Western powers suspect Iran’s activities are secretly aimed at producing atom bombs. Tehran says its nuclear program is for purely peaceful ends, such as electricity generation.

Iran held talks with the U.N. watchdog International Atomic Energy Agency (IAEA) this month to clear up outstanding questions about its nuclear activity and improve IAEA inspectors’ access to its enrichment plant.

This, say some European diplomats, has prompted the six big powers working on the issue — the United States, Russia, China, Britain, France and Germany — to quietly put off until September efforts to toughen existing sanctions, in hopes Iran’s improved cooperation with the IAEA may defuse the standoff.

Brown said he believed the current sanctions were having an effect, but he thought there would still be a third resolution.

“There will probably be a third resolution in relation to Iran soon … I appeal to the Iranian authorities to understand the feelings that other countries have about the development of a nuclear weapons program,” he said.

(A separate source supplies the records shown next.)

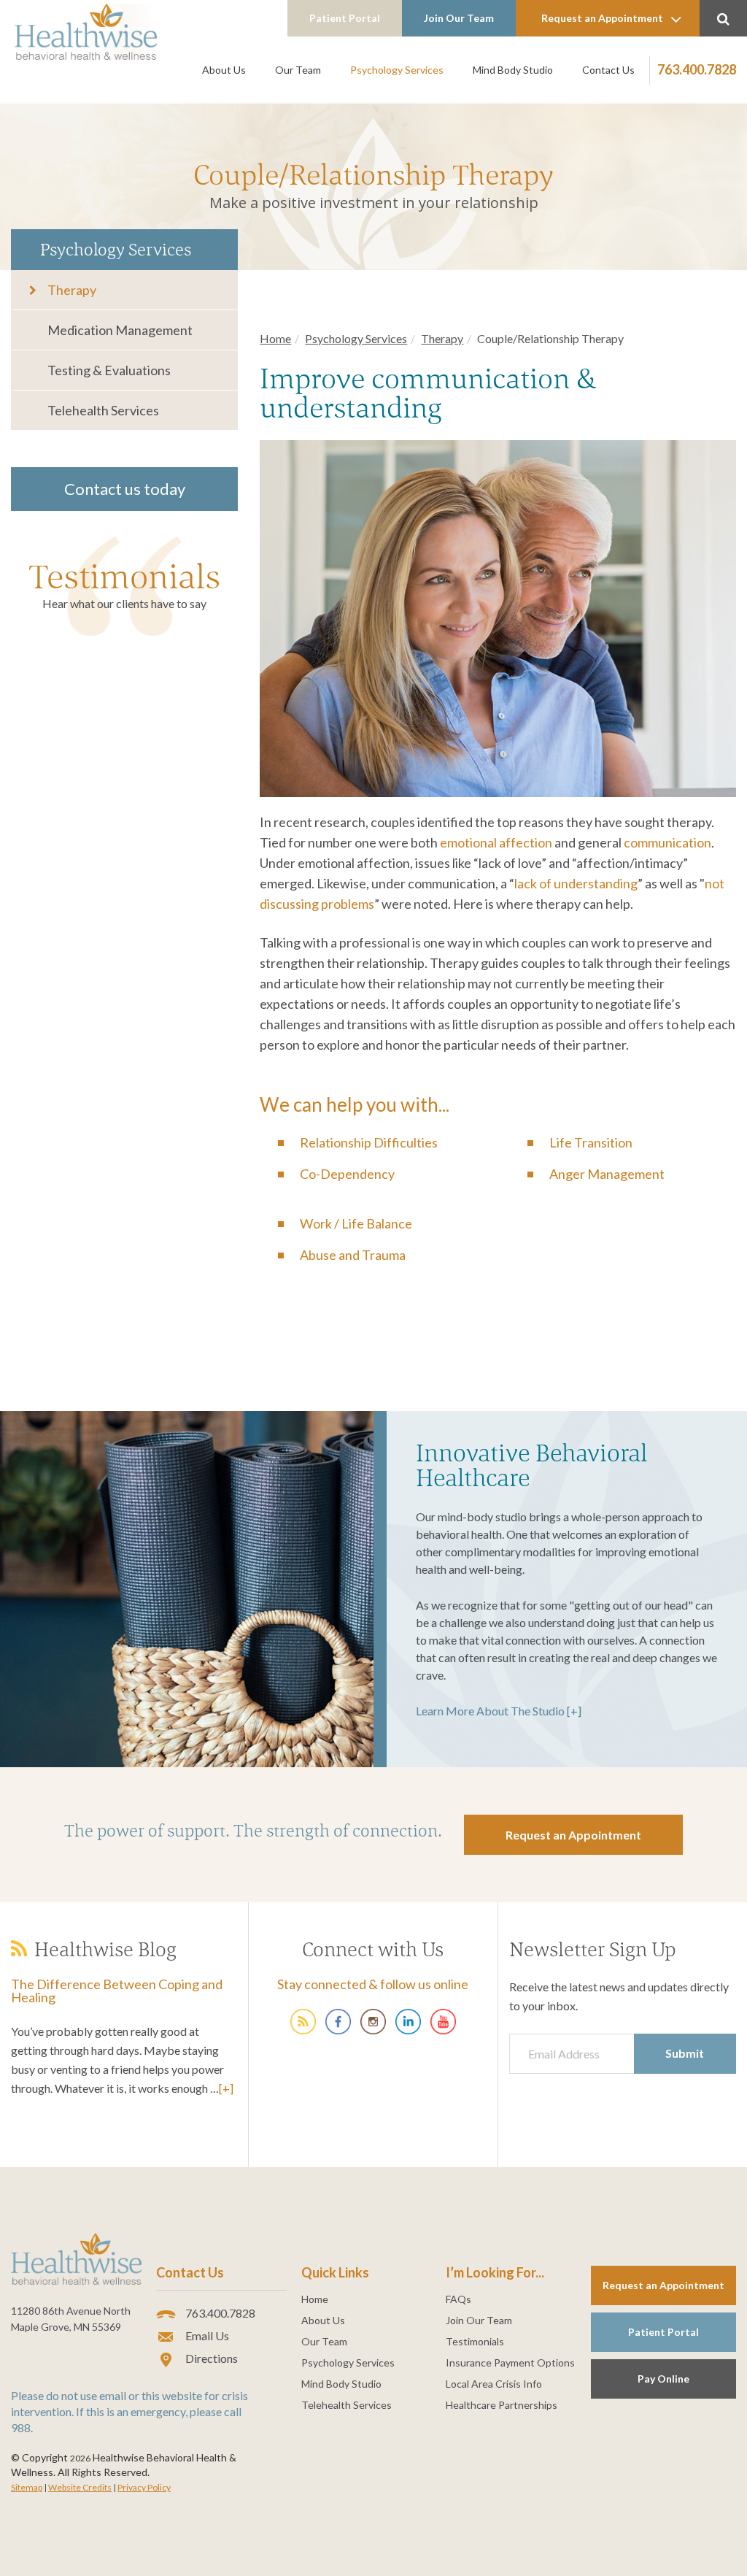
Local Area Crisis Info (494, 2384)
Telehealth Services (103, 410)
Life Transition (590, 1142)
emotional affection (496, 842)
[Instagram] (373, 2020)
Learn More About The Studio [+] (498, 1711)
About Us (224, 70)
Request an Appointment (602, 18)
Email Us (206, 2335)
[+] (226, 2088)
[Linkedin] (408, 2020)
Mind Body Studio (513, 70)
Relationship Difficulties (369, 1142)
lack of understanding (576, 883)
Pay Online (663, 2378)
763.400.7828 (696, 69)
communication (667, 842)
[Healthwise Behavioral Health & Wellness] (303, 2020)
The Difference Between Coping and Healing (116, 1990)
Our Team (298, 70)
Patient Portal (344, 18)
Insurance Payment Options (510, 2363)
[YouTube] (443, 2020)
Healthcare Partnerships (501, 2405)
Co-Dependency (347, 1174)
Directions (210, 2358)
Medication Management (120, 330)
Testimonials (124, 576)
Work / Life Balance (356, 1223)
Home (275, 338)
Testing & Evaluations (109, 370)
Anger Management (607, 1174)
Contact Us (608, 70)
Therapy (71, 290)
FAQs (458, 2299)
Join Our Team (459, 18)
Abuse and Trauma (353, 1255)
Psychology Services (397, 70)
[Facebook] (338, 2020)
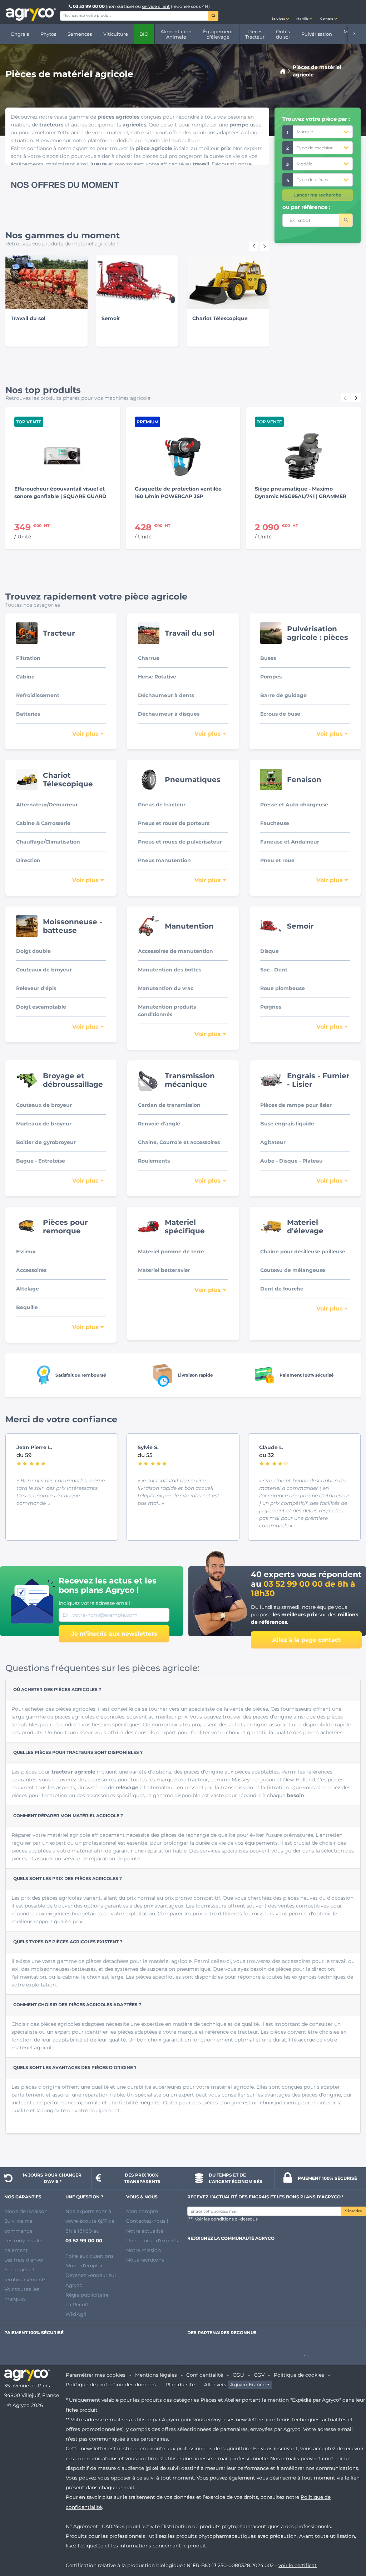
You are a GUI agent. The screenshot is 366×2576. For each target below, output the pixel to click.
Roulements (154, 1161)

French Foreign Ministry deputy spokesman Denis Simonneau told an online briefing it was necessary to maintain “a message of firmness” until Iran suspended sensitive activities.

“This new (U.N. sanctions) resolution, which we would like to be firm, should clearly indicate to Iran that its obstinacy is leading to its increased isolation, which is bad for its economy, its population and its openness to the world.”